Tate Modern
3 July – 27 October 2019
Supported by Tate International Council
Over a 70-year career, Takis (Panayiotis Vassilakis, b.1925) has created some of the most innovative art of the 20th century. A sculptor of magnetism, light and sound, he seeks out the essential poetry and beauty of the electromagnetic universe. Takis was one of the most original artistic voices in Europe from the 1960s and remains a pioneering figure today. Tate Modern will stage Takis’ largest exhibition in the UK, bringing together over 70 works, including a rarely-seen Magnetic Fields installation, musical devices generating resonant and random sounds, and forests of his pivotal Signals.

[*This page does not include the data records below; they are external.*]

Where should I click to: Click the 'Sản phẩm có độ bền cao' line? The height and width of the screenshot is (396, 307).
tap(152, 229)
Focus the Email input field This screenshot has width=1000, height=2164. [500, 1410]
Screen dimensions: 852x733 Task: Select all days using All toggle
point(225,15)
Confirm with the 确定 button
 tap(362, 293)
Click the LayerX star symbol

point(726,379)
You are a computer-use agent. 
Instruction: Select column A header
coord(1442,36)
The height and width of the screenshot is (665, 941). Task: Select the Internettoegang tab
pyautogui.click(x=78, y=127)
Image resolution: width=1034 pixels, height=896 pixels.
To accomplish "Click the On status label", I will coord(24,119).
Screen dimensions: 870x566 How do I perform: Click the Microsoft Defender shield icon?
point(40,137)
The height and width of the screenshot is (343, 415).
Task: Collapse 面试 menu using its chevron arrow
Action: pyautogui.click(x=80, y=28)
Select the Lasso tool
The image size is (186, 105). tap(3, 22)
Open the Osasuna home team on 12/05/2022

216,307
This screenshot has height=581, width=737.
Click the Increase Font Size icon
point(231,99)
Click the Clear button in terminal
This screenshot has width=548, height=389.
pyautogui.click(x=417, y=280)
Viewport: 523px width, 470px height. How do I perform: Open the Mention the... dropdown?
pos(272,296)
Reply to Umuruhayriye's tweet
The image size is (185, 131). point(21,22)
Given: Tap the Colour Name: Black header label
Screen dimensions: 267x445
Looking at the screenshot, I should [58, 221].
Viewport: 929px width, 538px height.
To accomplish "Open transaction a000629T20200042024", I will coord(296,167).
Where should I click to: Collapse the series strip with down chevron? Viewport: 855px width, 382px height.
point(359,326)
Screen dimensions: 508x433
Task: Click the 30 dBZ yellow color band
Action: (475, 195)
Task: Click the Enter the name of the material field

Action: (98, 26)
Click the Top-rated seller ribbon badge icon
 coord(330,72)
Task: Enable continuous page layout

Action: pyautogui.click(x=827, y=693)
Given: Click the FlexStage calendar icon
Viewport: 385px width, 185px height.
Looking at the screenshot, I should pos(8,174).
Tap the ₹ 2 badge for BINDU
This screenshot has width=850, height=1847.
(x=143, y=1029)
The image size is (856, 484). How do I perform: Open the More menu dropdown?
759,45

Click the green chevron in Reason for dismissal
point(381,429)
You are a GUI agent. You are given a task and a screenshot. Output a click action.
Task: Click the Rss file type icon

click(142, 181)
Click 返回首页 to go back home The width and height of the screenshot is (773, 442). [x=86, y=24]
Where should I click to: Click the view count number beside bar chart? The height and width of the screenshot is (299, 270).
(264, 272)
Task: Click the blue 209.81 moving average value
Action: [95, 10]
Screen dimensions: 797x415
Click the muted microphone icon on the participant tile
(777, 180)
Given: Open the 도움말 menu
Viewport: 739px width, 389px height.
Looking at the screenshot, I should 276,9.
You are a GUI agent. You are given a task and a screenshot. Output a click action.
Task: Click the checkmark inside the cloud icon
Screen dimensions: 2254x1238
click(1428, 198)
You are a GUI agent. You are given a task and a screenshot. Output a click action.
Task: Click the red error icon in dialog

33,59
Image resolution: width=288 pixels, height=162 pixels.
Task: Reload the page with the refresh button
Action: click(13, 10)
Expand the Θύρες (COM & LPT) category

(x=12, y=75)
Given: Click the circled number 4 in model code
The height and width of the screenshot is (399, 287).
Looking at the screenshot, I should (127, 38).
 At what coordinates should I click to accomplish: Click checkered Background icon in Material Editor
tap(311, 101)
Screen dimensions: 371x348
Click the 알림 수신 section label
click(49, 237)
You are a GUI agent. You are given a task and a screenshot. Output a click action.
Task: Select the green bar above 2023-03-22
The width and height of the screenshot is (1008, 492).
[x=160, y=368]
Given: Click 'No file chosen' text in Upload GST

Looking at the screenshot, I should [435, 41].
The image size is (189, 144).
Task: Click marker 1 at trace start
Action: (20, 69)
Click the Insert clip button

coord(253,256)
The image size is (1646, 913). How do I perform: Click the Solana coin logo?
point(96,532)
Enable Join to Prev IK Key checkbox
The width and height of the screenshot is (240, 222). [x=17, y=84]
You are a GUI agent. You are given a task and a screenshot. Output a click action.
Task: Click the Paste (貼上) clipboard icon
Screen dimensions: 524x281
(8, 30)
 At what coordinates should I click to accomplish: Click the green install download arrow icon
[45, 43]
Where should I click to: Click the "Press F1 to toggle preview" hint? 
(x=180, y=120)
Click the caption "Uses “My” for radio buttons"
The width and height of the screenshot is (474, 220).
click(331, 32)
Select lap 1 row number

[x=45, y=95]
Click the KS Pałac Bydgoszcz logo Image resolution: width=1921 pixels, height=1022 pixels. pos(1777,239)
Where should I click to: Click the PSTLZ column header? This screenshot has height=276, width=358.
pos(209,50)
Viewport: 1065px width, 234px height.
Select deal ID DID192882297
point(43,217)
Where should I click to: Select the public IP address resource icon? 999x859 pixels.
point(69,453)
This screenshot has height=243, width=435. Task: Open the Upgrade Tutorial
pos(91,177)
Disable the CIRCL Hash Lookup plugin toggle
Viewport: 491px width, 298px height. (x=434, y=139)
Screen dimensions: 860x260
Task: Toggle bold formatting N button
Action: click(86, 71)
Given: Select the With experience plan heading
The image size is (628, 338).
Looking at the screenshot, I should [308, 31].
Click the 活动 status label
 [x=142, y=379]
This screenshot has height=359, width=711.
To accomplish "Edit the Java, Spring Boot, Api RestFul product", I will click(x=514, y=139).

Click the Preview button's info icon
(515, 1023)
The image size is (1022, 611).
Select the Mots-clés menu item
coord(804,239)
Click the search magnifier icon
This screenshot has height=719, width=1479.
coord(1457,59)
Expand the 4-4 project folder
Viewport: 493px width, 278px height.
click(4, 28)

Born in Athens in 1925, Takis is a self-taught artist who moved to Paris in 1954 and became a key figure in the artistic and literary circles of Paris, London and New York. His inventions earned him the admiration of the international avant-garde, from William S. Burroughs and the American Beat poets to artists including Marcel Duchamp. Takis was at the forefront of kinetic art and pioneered new forms of sculpture, painting and musical structures to harness invisible natural forces. Throughout his career, he produced antennae-like sculptures called Signals – thin, flexible poles topped with found objects or electric lights – which gently sway in response to their surroundings. His idea for these works emerged while waiting at Calais train station surrounded by ‘monster-eyes’ going on and off in a ‘jungle of iron’. The renowned Signals London gallery and publication (1964-66) was named after Takis’ influential series and became an important meeting place for the transmission of ideas, breaking down boundaries between the arts and sciences.
From the late 1950s, Takis became increasingly fascinated by radar and began exploring magnetism as a way to reinvent sculpture. In 1960, he created the ephemeral action The Impossible - Man in Space, in which he suspended the poet Sinclair Beiles in mid-air through a system of magnets while he recited the poem Magnetic Manifesto. The exhibition will include Takis’ ‘telemagnetic’ works, incorporating metallic objects that float with the use of magnets, such as Magnetic Wall 9 (Red) 1961 where abstract elements hover on the surface of a bright red canvas. Takis was an expert at manipulating electronics and mechanical components to build suspense within his art. Shown in a darkened gallery, the radiant blue light of Télélumière No. 4 1963-4 crackles with energy. A highlight of the exhibition will be Magnetic Fields 1969, on display for the first time since the 1970s, in which magnetic pendulums trigger movement from nearly a hundred sculptures.
Takis sourced many of his materials from military surplus shops and flea markets. From the radio antennas of US army jeeps to salvaged aeroplane gauges, he transformed technologies of warfare into monuments of beauty and contemplation. In his Signals from the 1970s, he incorporated various bomb fragments from the Greek Civil War gathered from the hill around his Athens studio. Takis was also involved in a number of direct political actions, particularly in the late 1960s. He was a leading participant of the Art Workers’ Coalition and his decision to forcefully remove his work from an exhibition at the Museum of Modern Art in New York became a rallying point for artist rights. In Athens in 1986, he founded the Takis Foundation – Research Center for the Art and the Sciences, which has been the home of his artistic work and research ever since.
Since 1965, Takis has created new musical devices with magnets, electricity and often viewer participation, to produce sounds that he speaks of relating to the cosmos, ranging from single notes to thunderous ensembles. At the centre of the exhibition will be a gallery dedicated to a sequence of Takis’ Musicals. The exhibition will close with Takis’ Musical Sphere 1985 and Gong 1978, made from the rusted wall of a tanker.
Takis is co-curated by writer and curator Guy Brett, who was closely involved in Signals London, and Michael Wellen, Curator, International Art, Tate Modern, with Helen O’Malley, Assistant Curator, Tate Modern. It will be accompanied by a catalogue including specially commissioned colour photography and new critical essays. The exhibition is organised by Tate Modern in collaboration with the Museu d’Art Contemporani de Barcelona, where it will open on 21 November 2019, and the Museum of Cycladic Art, Athens, where it will open on 20 May 2020.